(Stored records)
Segment Open

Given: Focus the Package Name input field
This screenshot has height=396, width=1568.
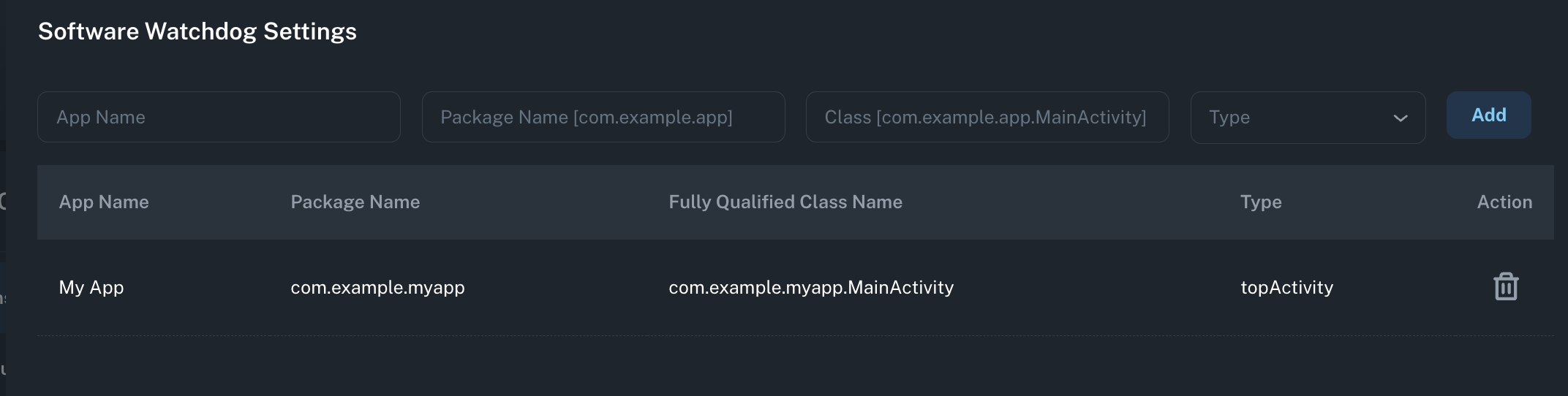Looking at the screenshot, I should (603, 117).
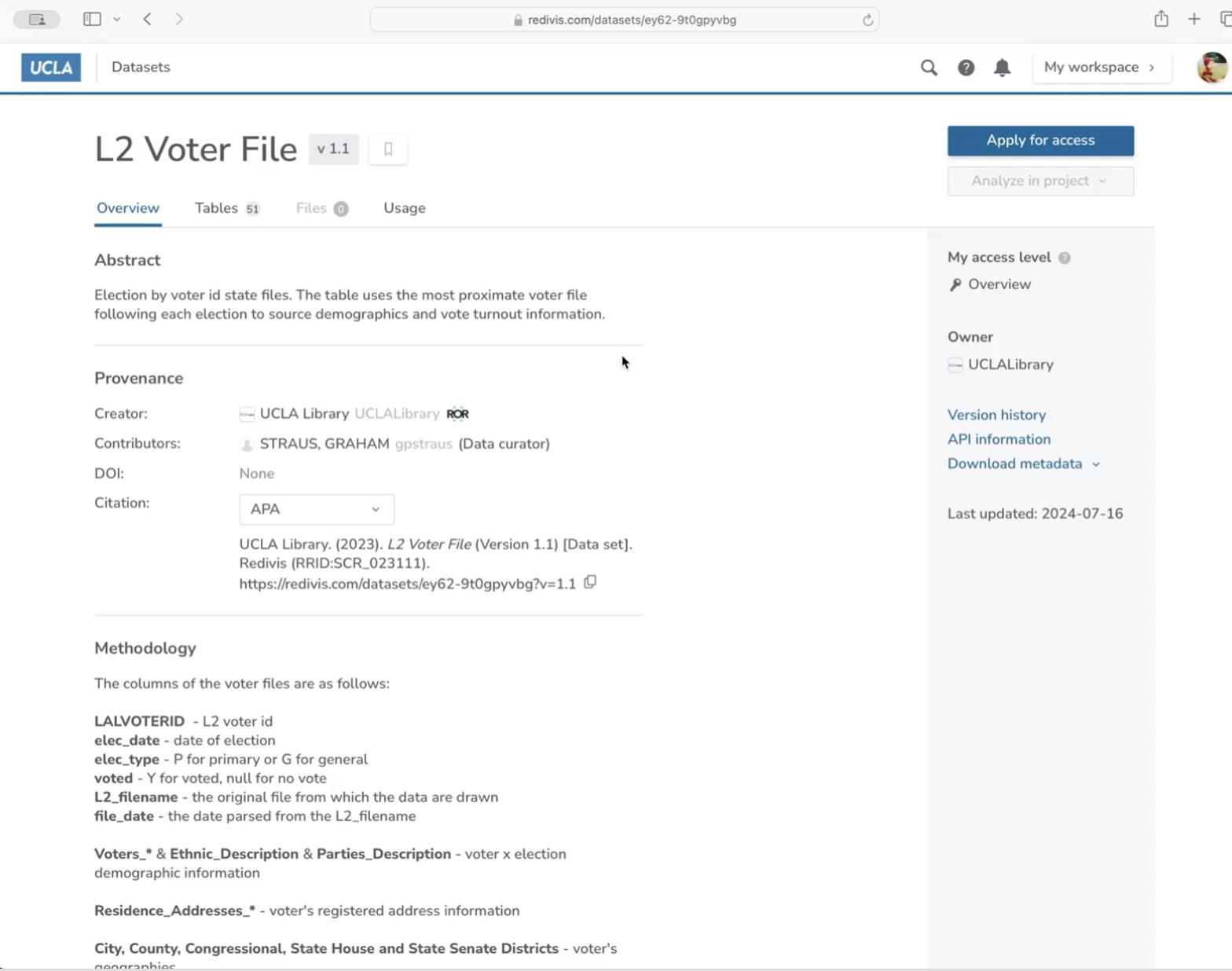
Task: Open the Version history link
Action: [x=996, y=415]
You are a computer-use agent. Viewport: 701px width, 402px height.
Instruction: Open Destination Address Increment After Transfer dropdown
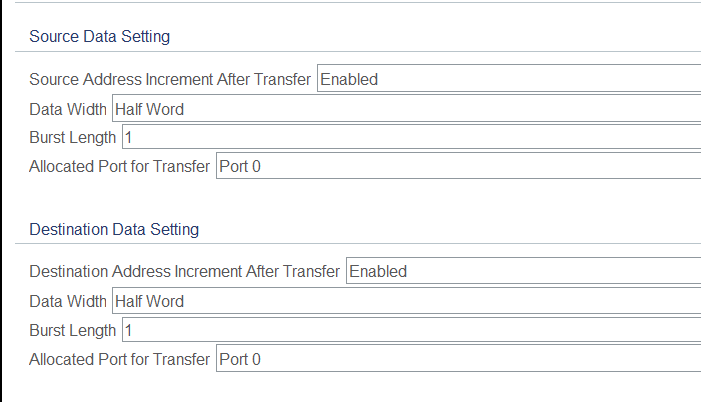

Segment Closed

→ **WORK ORDER**
Exclude the images and output the lines above exactly.

→ **REPLY TO THE EXERCISE**
Given: Focus the Package Name input field
This screenshot has height=396, width=1568.
Looking at the screenshot, I should (603, 117).
Task: Open the Version history link
Action: [x=996, y=415]
You are a computer-use agent. Viewport: 701px width, 402px height.
Instruction: Open Destination Address Increment After Transfer dropdown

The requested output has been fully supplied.